Exercise description: Would you retype each record exactly as given?

◆ ◆ ◆ ◆ ◆

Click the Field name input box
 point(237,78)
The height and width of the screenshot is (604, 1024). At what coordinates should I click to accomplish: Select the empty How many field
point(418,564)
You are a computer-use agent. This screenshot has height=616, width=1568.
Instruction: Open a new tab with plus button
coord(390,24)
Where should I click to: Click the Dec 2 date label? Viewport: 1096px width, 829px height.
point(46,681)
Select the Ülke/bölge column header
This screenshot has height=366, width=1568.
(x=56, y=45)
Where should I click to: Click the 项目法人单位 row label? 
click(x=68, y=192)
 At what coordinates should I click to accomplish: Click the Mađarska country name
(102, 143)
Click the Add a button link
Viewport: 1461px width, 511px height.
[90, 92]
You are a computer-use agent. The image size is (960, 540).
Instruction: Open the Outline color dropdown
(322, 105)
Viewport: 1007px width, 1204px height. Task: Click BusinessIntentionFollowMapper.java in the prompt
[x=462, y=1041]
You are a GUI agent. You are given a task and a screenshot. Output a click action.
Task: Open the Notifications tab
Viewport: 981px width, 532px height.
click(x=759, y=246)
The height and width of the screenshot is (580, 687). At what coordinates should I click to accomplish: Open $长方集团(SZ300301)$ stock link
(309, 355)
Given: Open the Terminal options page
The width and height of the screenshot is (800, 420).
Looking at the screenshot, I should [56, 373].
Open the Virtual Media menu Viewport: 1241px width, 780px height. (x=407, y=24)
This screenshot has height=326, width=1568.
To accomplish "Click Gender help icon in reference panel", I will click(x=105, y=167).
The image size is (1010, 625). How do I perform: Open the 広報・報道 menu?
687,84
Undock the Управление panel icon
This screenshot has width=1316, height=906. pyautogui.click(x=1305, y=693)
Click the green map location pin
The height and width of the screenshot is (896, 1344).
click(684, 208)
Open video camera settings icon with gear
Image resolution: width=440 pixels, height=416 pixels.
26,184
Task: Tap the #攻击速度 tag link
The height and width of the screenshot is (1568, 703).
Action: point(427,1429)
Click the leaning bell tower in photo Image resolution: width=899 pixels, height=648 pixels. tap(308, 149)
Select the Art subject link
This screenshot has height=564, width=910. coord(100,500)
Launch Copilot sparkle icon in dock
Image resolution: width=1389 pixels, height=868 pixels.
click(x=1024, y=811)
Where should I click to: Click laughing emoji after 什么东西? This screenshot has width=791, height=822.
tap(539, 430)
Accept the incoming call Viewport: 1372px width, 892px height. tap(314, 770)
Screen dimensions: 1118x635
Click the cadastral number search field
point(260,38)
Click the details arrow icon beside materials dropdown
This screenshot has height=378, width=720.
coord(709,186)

◆ ◆ ◆ ◆ ◆

Your response:
Click the Field name input box
 point(237,78)
The height and width of the screenshot is (604, 1024). At what coordinates should I click to accomplish: Select the empty How many field
point(418,564)
You are a computer-use agent. This screenshot has height=616, width=1568.
Instruction: Open a new tab with plus button
coord(390,24)
Where should I click to: Click the Dec 2 date label? Viewport: 1096px width, 829px height.
point(46,681)
Select the Ülke/bölge column header
This screenshot has height=366, width=1568.
(x=56, y=45)
Where should I click to: Click the 项目法人单位 row label? 
click(x=68, y=192)
 At what coordinates should I click to accomplish: Click the Mađarska country name
(102, 143)
Click the Add a button link
Viewport: 1461px width, 511px height.
[90, 92]
You are a computer-use agent. The image size is (960, 540).
Instruction: Open the Outline color dropdown
(322, 105)
Viewport: 1007px width, 1204px height. Task: Click BusinessIntentionFollowMapper.java in the prompt
[x=462, y=1041]
You are a GUI agent. You are given a task and a screenshot. Output a click action.
Task: Open the Notifications tab
Viewport: 981px width, 532px height.
click(x=759, y=246)
The height and width of the screenshot is (580, 687). At what coordinates should I click to accomplish: Open $长方集团(SZ300301)$ stock link
(309, 355)
Given: Open the Terminal options page
The width and height of the screenshot is (800, 420).
Looking at the screenshot, I should [56, 373].
Open the Virtual Media menu Viewport: 1241px width, 780px height. (x=407, y=24)
This screenshot has height=326, width=1568.
To accomplish "Click Gender help icon in reference panel", I will click(x=105, y=167).
The image size is (1010, 625). How do I perform: Open the 広報・報道 menu?
687,84
Undock the Управление panel icon
This screenshot has width=1316, height=906. pyautogui.click(x=1305, y=693)
Click the green map location pin
The height and width of the screenshot is (896, 1344).
click(684, 208)
Open video camera settings icon with gear
Image resolution: width=440 pixels, height=416 pixels.
26,184
Task: Tap the #攻击速度 tag link
The height and width of the screenshot is (1568, 703).
Action: point(427,1429)
Click the leaning bell tower in photo Image resolution: width=899 pixels, height=648 pixels. tap(308, 149)
Select the Art subject link
This screenshot has height=564, width=910. coord(100,500)
Launch Copilot sparkle icon in dock
Image resolution: width=1389 pixels, height=868 pixels.
click(x=1024, y=811)
Where should I click to: Click laughing emoji after 什么东西? This screenshot has width=791, height=822.
tap(539, 430)
Accept the incoming call Viewport: 1372px width, 892px height. tap(314, 770)
Screen dimensions: 1118x635
Click the cadastral number search field
point(260,38)
Click the details arrow icon beside materials dropdown
This screenshot has height=378, width=720.
coord(709,186)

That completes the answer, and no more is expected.